MUSIC NEWS:

August 27, 2008: Jazz Daze

I had a revelation, people.

I guess it’s true what they say about when the student is ready… I’d been working on the Sade covers with jazz guitar like I’d always wanted to do. I’d gone to Chicago and played with some fantastic Latin musicians. I found my sweet practice spot in a local park. I don’t know what all else I did right, but here’s how a teacher appeared:

The Redstone Room, a venue at the Rive Music Experience, hosts a Jazz series on the third Sunday of every month. I had just done a smooth jazz show with Frank Drew the night before where I was on percussion and some vocals. This month’s Jazz workshop was on scat singing so I decided to go.

I walk in a little early and there are a couple of stately black gents sitting there and I get introduced as a singer. One of the older gents stands up, shakes my hand and bows. Wow right there. I’m told his name is Don Meade and that the singer who will be running the workshop is one of his protogés.

He begins talking about the old days and how he’s been there to coach some singers. He mentions a list of first names: Carmen, Ella, Sarah and some others.

Mr. Meade then promptly gives me a 10 minute master class that blows my hair back.

“There are so many kinds of music nowadays, blues or jazz or world, hip-hop or whatever,” he says. “But when people ask you what you do, you just say you’re a musician. And when they ask you what kind of music you do, tell them you do ‘weddings, funerals, bar mitzvahs’ and that you’re just trying to pay the bills.”

DATA SECTION >>
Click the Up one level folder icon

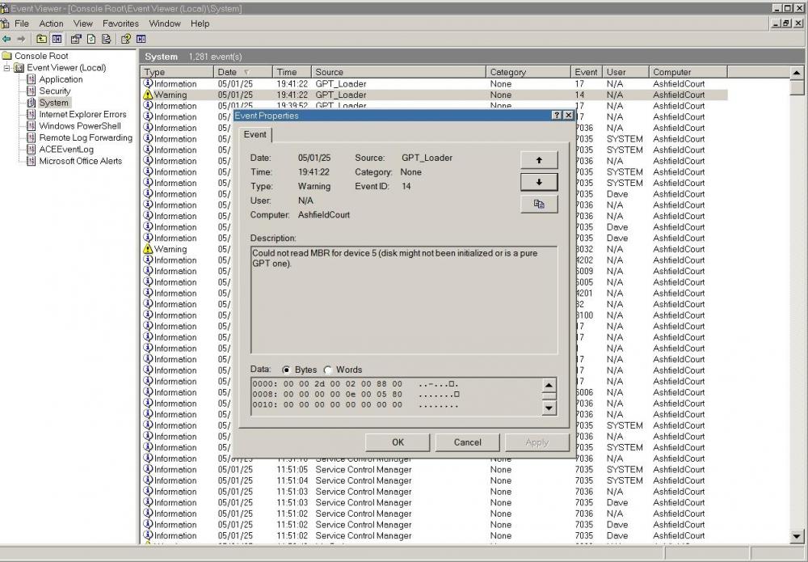click(42, 39)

DIRECTION >> In the music news text, what was the subject of this month's jazz workshop at the Redstone Room?

TASK RESULT >> Scat singing.